Differentiating the function \(\phi (\xi ) = \partial _{\xi _{2}^{i}}\rho (\xi,\xi )\) with respect to j we obtain

$$\displaystyle{0 = \partial _{j}\phi (\xi ) = \partial _{\xi _{1}^{j}}\partial _{\xi _{2}^{i}}\rho (\xi,\xi ) + \partial _{\xi _{2}^{j}}\partial _{\xi _{2}^{i}}\rho (\xi,\xi ),}$$

which implies

$$\displaystyle{ \partial _{\xi _{2}^{j}}\partial _{\xi _{2}^{i}}\rho (\xi,\xi ) = -\partial _{\xi _{1}^{j}}\partial _{\xi _{2}^{i}}\rho (\xi,\xi ). }$$
(11.3.11)

Assuming ρ(⋅ , ⋅ ) smooth enough, the partial derivatives commute and using (11.3.10) and (11.3.11) we arrive at the following equivalent local formulas for the induced Riemannian metric:

$$\displaystyle{ g_{ij}(\xi ) = \partial _{\xi _{1}^{i}}\partial _{\xi _{1}^{j}}D(\xi _{1}\vert \vert \xi _{2})_{\vert \xi _{2}=\xi _{1}} }$$
(11.3.12)
$$\displaystyle{ = \partial _{\xi _{2}^{i}}\partial _{\xi _{2}^{j}}D(\xi _{1}\vert \vert \xi _{2})_{\vert \xi _{2}=\xi _{1}} }$$
(11.3.13)
$$\displaystyle{ = -\partial _{\xi _{1}^{i}}\partial _{\xi _{2}^{j}}D(\xi _{1}\vert \vert \xi _{2})_{\vert \xi _{2}=\xi _{1}} }$$
(11.3.14)
$$\displaystyle{ = -\partial _{\xi _{1}^{j}}\partial _{\xi _{2}^{i}}D(\xi _{1}\vert \vert \xi _{2})_{\vert \xi _{2}=\xi _{1}}. }$$
(11.3.15)

Another relation which will be useful in a later section is obtained by differentiating with respect to \(\partial _{k}(= \frac{\partial } {\partial \xi ^{k}})\) in relation (11.3.11) and applying the chain rule

$$\displaystyle\begin{array}{rcl} \partial _{k}\partial _{\xi _{2}^{j}}\partial _{\xi _{2}^{i}}\rho (\xi,\xi )& =& -\partial _{k}\partial _{\xi _{1}^{j}}\partial _{\xi _{2}^{i}}\rho (\xi,\xi )\Longleftrightarrow \\ \partial _{\xi _{1}^{k}}\partial _{\xi _{2}^{j}}\partial _{\xi _{2}^{i}}\rho (\xi,\xi ) + \partial _{\xi _{2}^{k}}\partial _{\xi _{2}^{j}}\partial _{\xi _{2}^{i}}\rho (\xi,\xi )& =& -\partial _{\xi _{1}^{k}}\partial _{\xi _{1}^{j}}\partial _{\xi _{2}^{i}}\rho (\xi,\xi ) \\ & & -\partial _{\xi _{2}^{k}}\partial _{\xi _{1}^{j}}\partial _{\xi _{2}^{i}}\rho (\xi,\xi ).{}\end{array}$$
(11.3.16)

The following notation is adopted for the representation of a vector field X on \(\mathcal{S}\) with respect to two local coordinate systems (ξ 1 i) and (ξ 2 i)

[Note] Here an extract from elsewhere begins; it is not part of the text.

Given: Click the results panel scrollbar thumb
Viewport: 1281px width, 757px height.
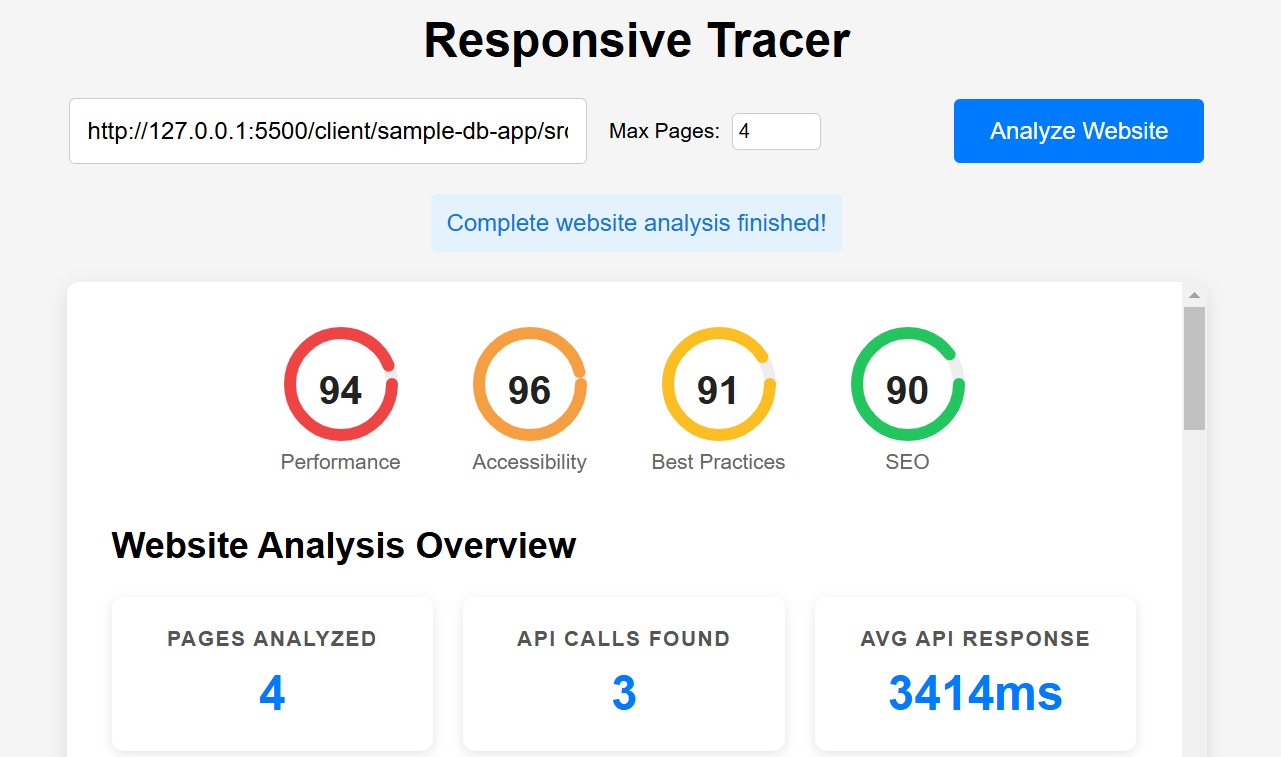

$$\displaystyle{X_{(\xi _{1})} =\sum _{i}X^{i}(\xi _{ 1})\partial _{\xi _{1}^{i}},\quad X_{(\xi _{2})} =\sum _{i}X^{i}(\xi _{ 2})\partial _{\xi _{2}^{i}}.}$$

We note that for any vector field X we have

$$\displaystyle\begin{array}{rcl} X_{(\xi _{1})}D(\xi _{1}\vert \vert \xi _{2})_{\vert \xi _{1}=\xi _{2}} = X_{(\xi _{2})}D(\xi _{1}\vert \vert \xi _{2})_{\vert \xi _{1}=\xi _{2}}& =& 0. {}\\ \end{array}$$

Next we provide the global definition of the induced Riemannian metric.

Proposition 11.3.1

The inner product of two vector fields is given by the following equivalent formulas

$$\displaystyle\begin{array}{rcl} g(X,Y )& =& X_{(\xi _{1})}Y _{(\xi _{1})}D(\xi _{1}\vert \vert \xi _{2})_{\vert \xi _{1}=\xi _{2}} {}\\ & =& X_{(\xi _{2})}Y _{(\xi _{2})}D(\xi _{1}\vert \vert \xi _{2})_{\vert \xi _{1}=\xi _{2}} {}\\ & =& -X_{(\xi _{1})}Y _{(\xi _{2})}D(\xi _{1}\vert \vert \xi _{2})_{\vert \xi _{1}=\xi _{2}} {}\\ & =& -X_{(\xi _{2})}Y _{(\xi _{1})}D(\xi _{1}\vert \vert \xi _{2})_{\vert \xi _{1}=\xi _{2}}. {}\\ \end{array}$$

Proof:

The proof follows from the bilinearity of g and an application of relations (11.3.12)–(11.3.15). For instance, the first relation can be shown as

$$\displaystyle\begin{array}{rcl} g(X,Y )& =& \sum _{i,j}X^{i}Y ^{j}g(\partial _{ i},\partial _{j}) {}\\ & =& \sum _{i,j}X^{i}Y ^{j}\partial _{\xi _{ 1}^{i}}\partial _{\xi _{1}^{j}}D(\xi _{1}\vert \vert \xi _{2})_{\vert \xi _{1}=\xi _{2}} {}\\ & =& X_{(\xi _{1})}Y _{(\xi _{1})}D(\xi _{1}\vert \vert \xi _{2})_{\vert \xi _{1}=\xi _{2}}. {}\\ \end{array}$$

 ■ 

4 Dual Contrast Function

If D is a contrast function on \(\mathbb{R}^{k}\), then the associated dual contrast function is defined by

$$\displaystyle{D^{{\ast}}(\xi _{ 1}\vert \vert \xi _{2}) = D(\xi _{2}\vert \vert \xi _{1}).}$$

The fact that D satisfies properties (i)–(iv) from the definition of a contrast function follows obviously from the fact that D satisfies the same properties. Similarly, we can define the dual contrast function on a manifold by

$$\displaystyle{D_{\mathcal{S}}^{{\ast}}(p\vert \vert q) = D_{ \mathcal{S}}(q\vert \vert p),\qquad \forall p,q \in \mathcal{S}.}$$

It is worthy to note that the contrast functions D and D induce the same Riemannian metric on the manifold \(\mathcal{S}\). However, the connections induced by D and D play a central role in the geometry of contrast functions, as we shall see in the next couple of sections.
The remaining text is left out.